Your goal → Copy every entry word for word. Skip the pictures.

Records for the exercise →
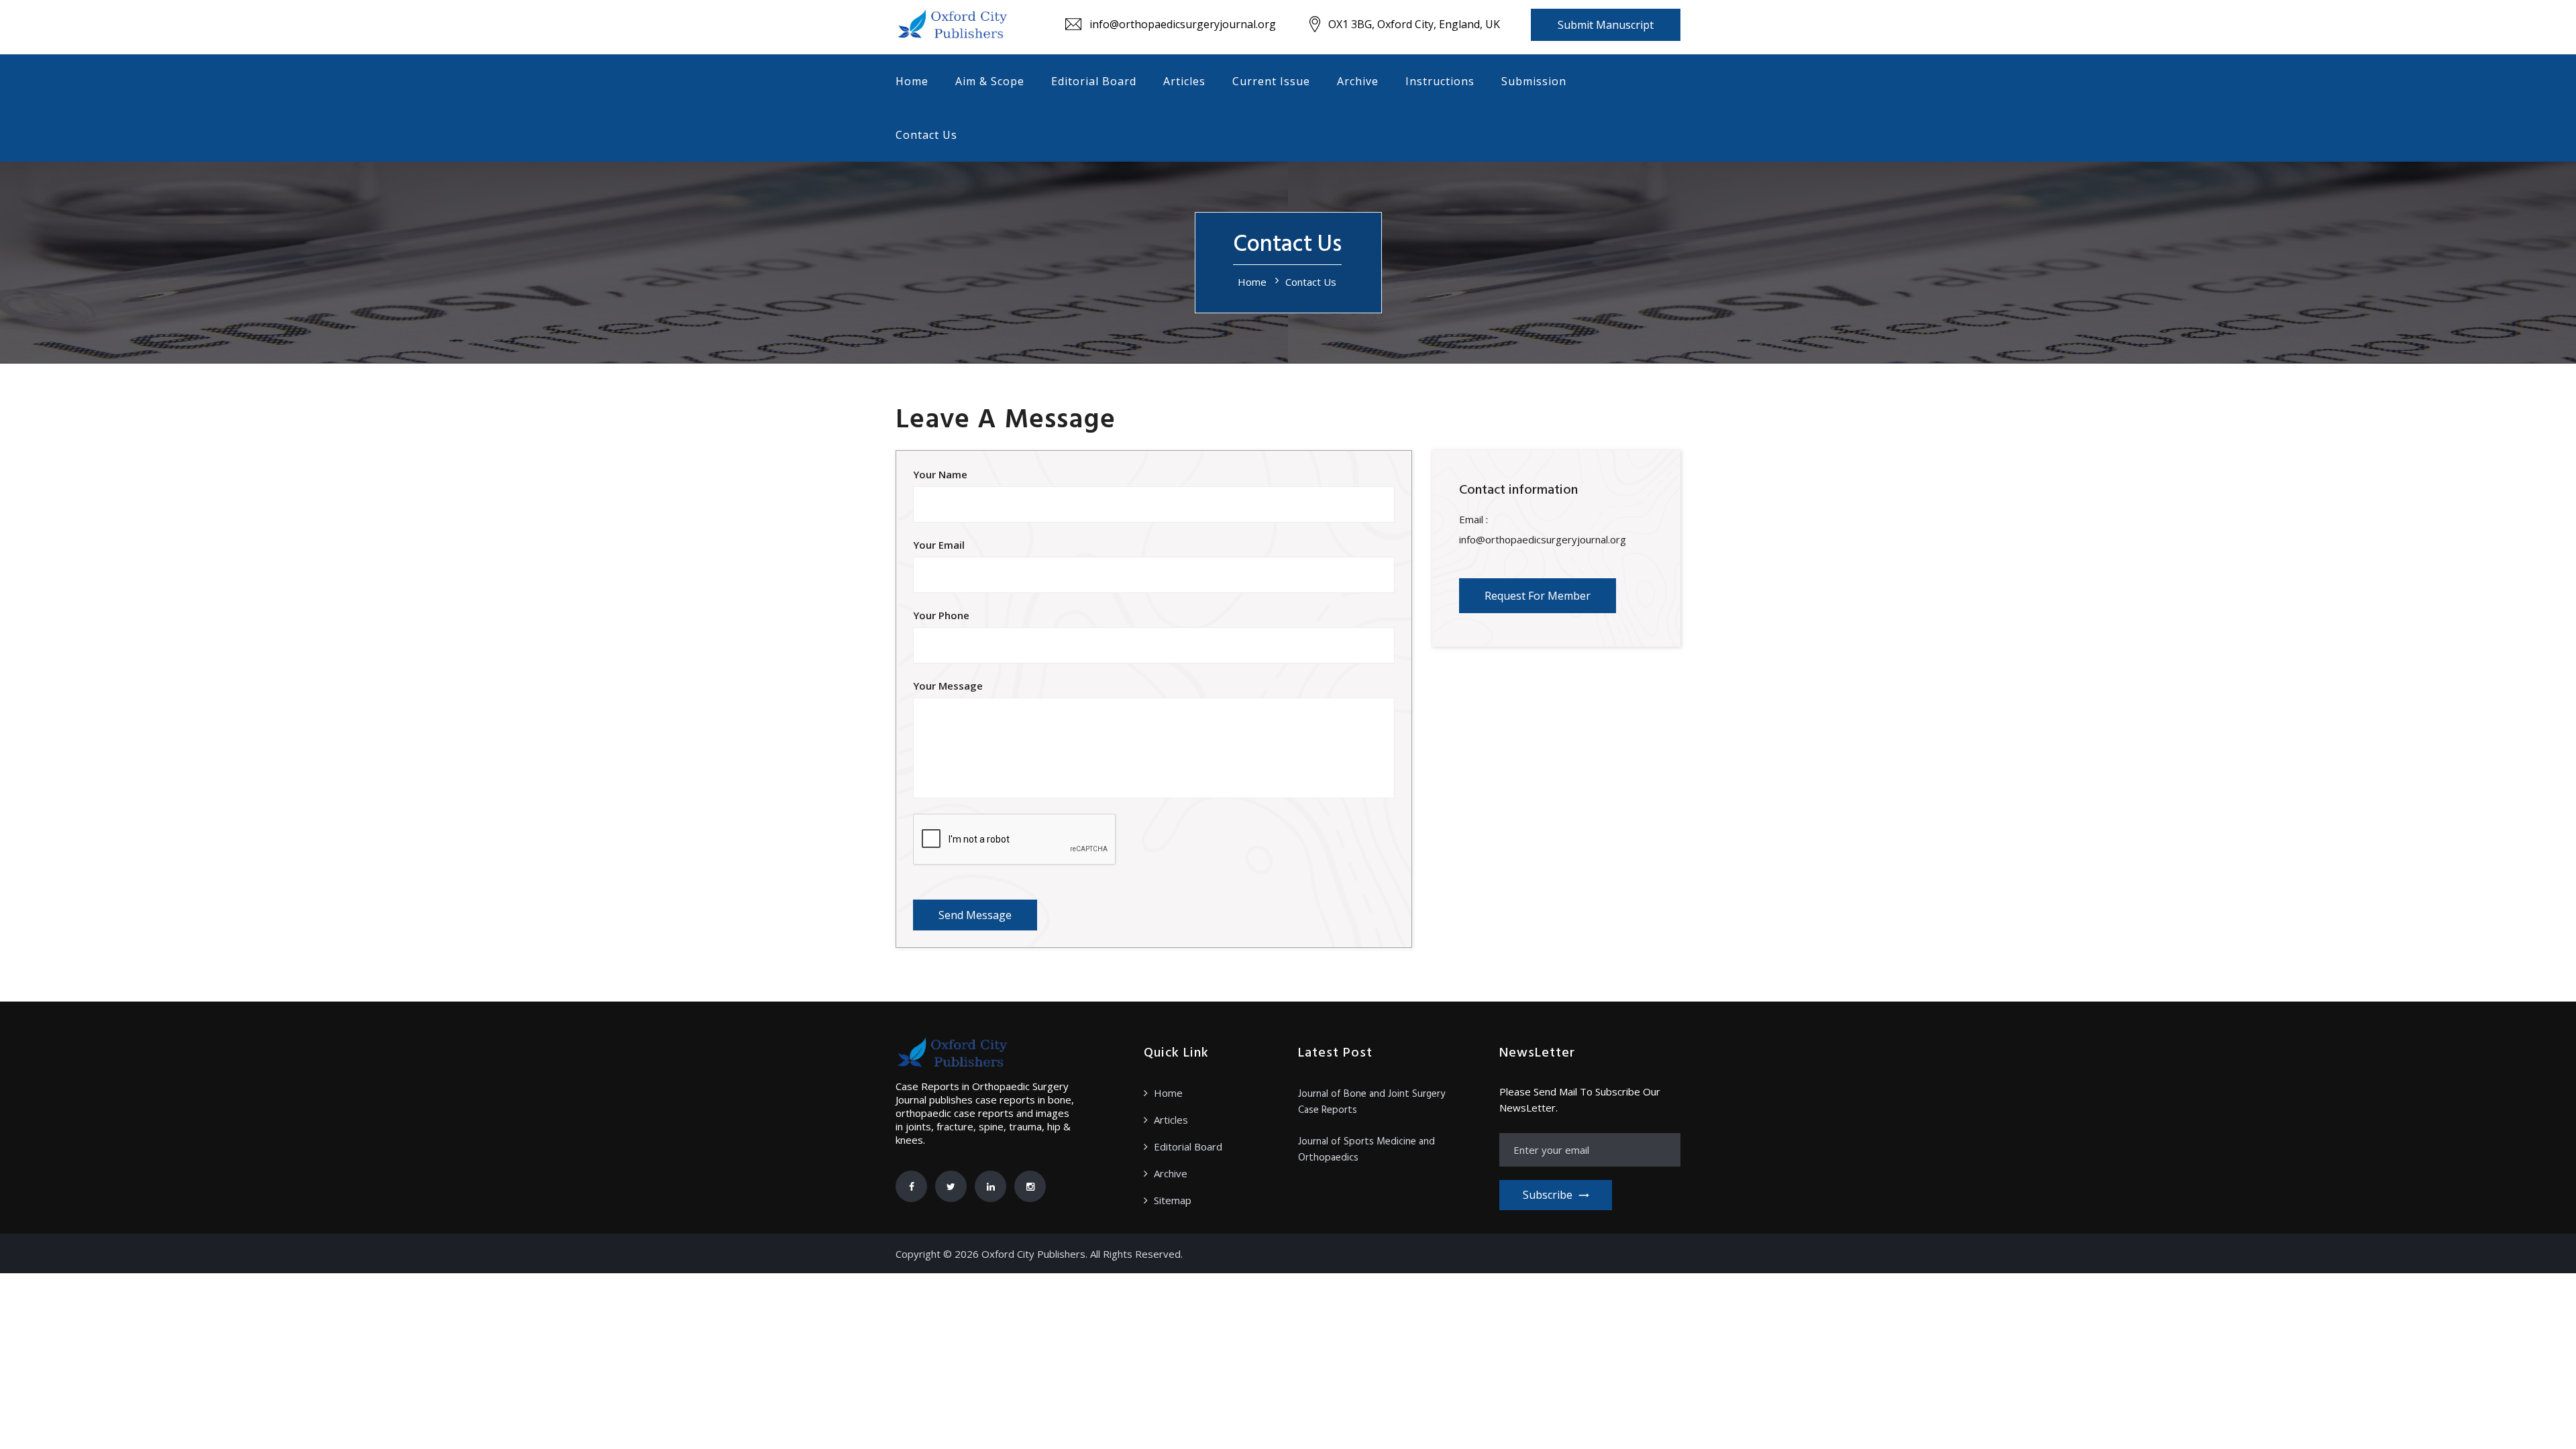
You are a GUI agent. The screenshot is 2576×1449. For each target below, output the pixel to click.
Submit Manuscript (1606, 24)
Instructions (1439, 81)
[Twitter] (951, 1186)
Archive (1358, 81)
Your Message (948, 685)
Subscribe (1547, 1194)
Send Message (975, 915)
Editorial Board (1093, 81)
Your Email (939, 544)
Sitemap (1172, 1200)
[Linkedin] (990, 1186)
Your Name (940, 474)
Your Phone (941, 615)
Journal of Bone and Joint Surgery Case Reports (1371, 1102)
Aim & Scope (989, 81)
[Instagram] (1030, 1186)
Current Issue (1271, 81)
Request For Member (1538, 595)
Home (912, 81)
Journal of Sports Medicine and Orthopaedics (1366, 1150)
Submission (1533, 81)
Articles (1184, 81)
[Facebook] (911, 1186)
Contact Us (926, 134)
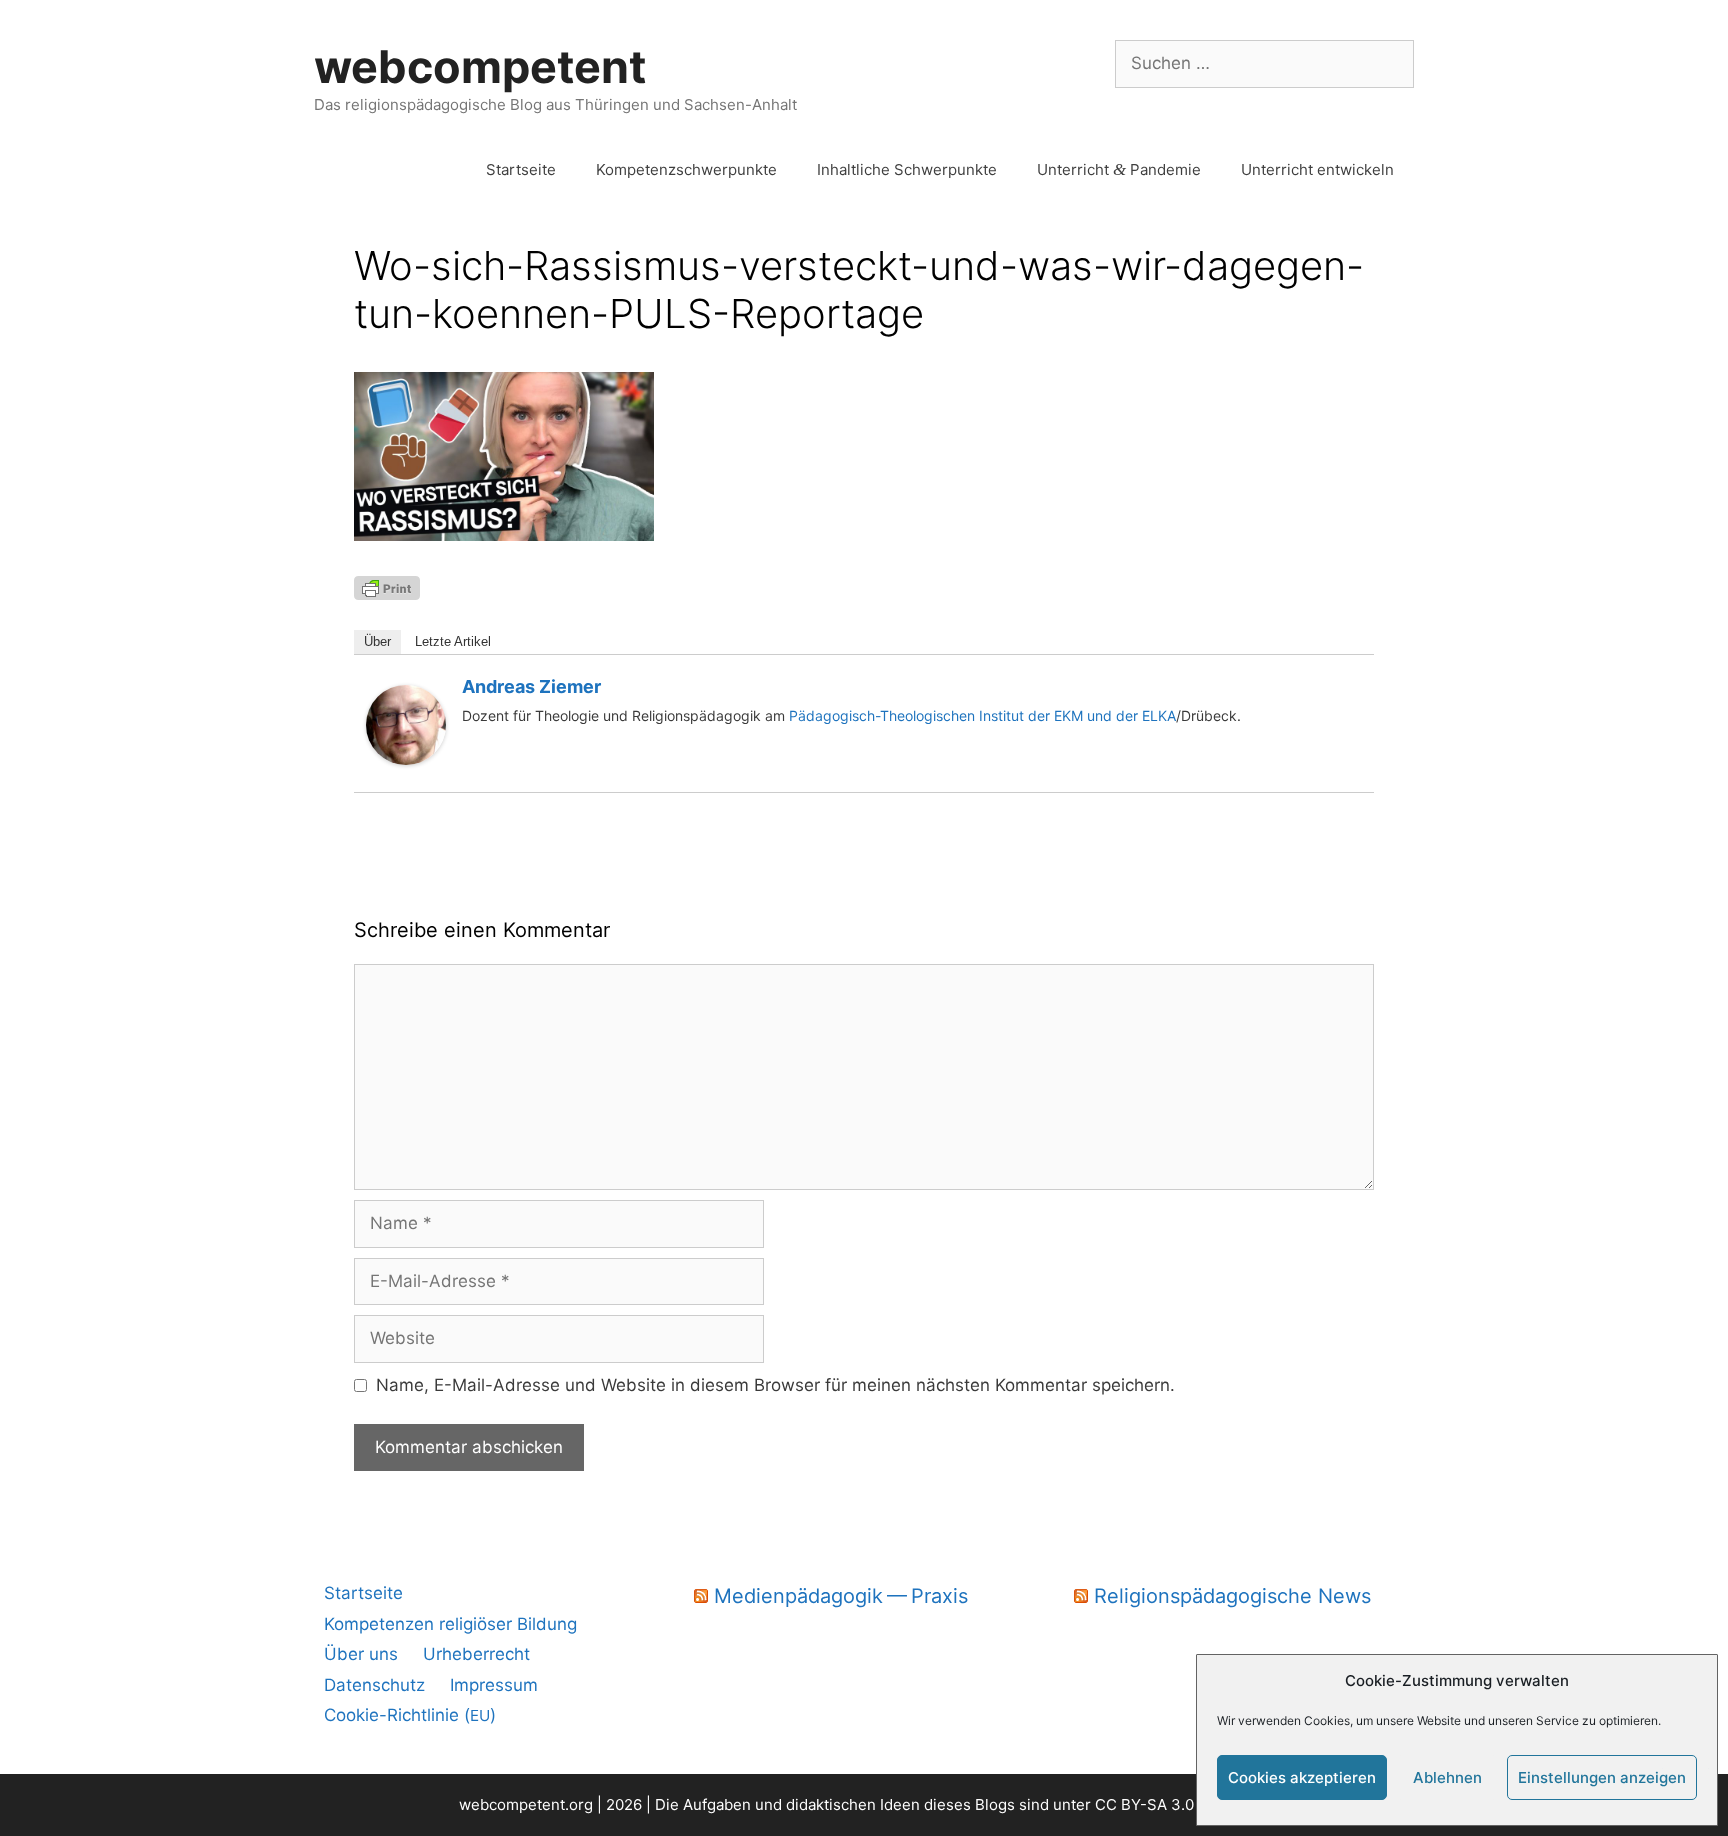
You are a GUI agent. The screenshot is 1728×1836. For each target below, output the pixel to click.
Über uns (361, 1654)
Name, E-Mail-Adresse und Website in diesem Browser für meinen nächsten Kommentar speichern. (775, 1385)
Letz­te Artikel (453, 641)
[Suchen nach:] (1264, 63)
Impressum (494, 1685)
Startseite (521, 169)
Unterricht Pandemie (1119, 169)
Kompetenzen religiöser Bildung (450, 1624)
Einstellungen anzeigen (1602, 1777)
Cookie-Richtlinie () (410, 1715)
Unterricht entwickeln (1317, 169)
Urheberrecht (476, 1654)
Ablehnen (1447, 1777)
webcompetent (480, 66)
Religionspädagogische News (1232, 1596)
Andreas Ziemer (531, 686)
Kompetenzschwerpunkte (686, 169)
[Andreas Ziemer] (406, 759)
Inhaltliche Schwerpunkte (907, 169)
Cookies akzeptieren (1302, 1777)
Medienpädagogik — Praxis (841, 1596)
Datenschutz (374, 1685)
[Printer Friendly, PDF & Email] (387, 586)
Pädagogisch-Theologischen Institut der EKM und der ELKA (980, 715)
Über (377, 641)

Answer box →
You are a GUI agent. The screenshot is 2576×1449. For each target below, output the pixel to click.
Submit Manuscript (1606, 24)
Instructions (1439, 81)
[Twitter] (951, 1186)
Archive (1358, 81)
Your Message (948, 685)
Subscribe (1547, 1194)
Send Message (975, 915)
Editorial Board (1093, 81)
Your Email (939, 544)
Sitemap (1172, 1200)
[Linkedin] (990, 1186)
Your Name (940, 474)
Your Phone (941, 615)
Journal of Bone and Joint Surgery Case Reports (1371, 1102)
Aim & Scope (989, 81)
[Instagram] (1030, 1186)
Current Issue (1271, 81)
Request For Member (1538, 595)
Home (912, 81)
Journal of Sports Medicine and Orthopaedics (1366, 1150)
Submission (1533, 81)
Articles (1184, 81)
[Facebook] (911, 1186)
Contact Us (926, 134)
You are a GUI agent. The screenshot is 1728×1836. For each target below, output the pixel to click.
Über uns (361, 1654)
Name, E-Mail-Adresse und Website in diesem Browser für meinen nächsten Kommentar speichern. (775, 1385)
Letz­te Artikel (453, 641)
[Suchen nach:] (1264, 63)
Impressum (494, 1685)
Startseite (521, 169)
Unterricht Pandemie (1119, 169)
Kompetenzen religiöser Bildung (450, 1624)
Einstellungen anzeigen (1602, 1777)
Cookie-Richtlinie () (410, 1715)
Unterricht entwickeln (1317, 169)
Urheberrecht (476, 1654)
Ablehnen (1447, 1777)
webcompetent (480, 66)
Religionspädagogische News (1232, 1596)
Andreas Ziemer (531, 686)
Kompetenzschwerpunkte (686, 169)
[Andreas Ziemer] (406, 759)
Inhaltliche Schwerpunkte (907, 169)
Cookies akzeptieren (1302, 1777)
Medienpädagogik — Praxis (841, 1596)
Datenschutz (374, 1685)
[Printer Friendly, PDF & Email] (387, 586)
Pädagogisch-Theologischen Institut der EKM und der ELKA (980, 715)
Über (377, 641)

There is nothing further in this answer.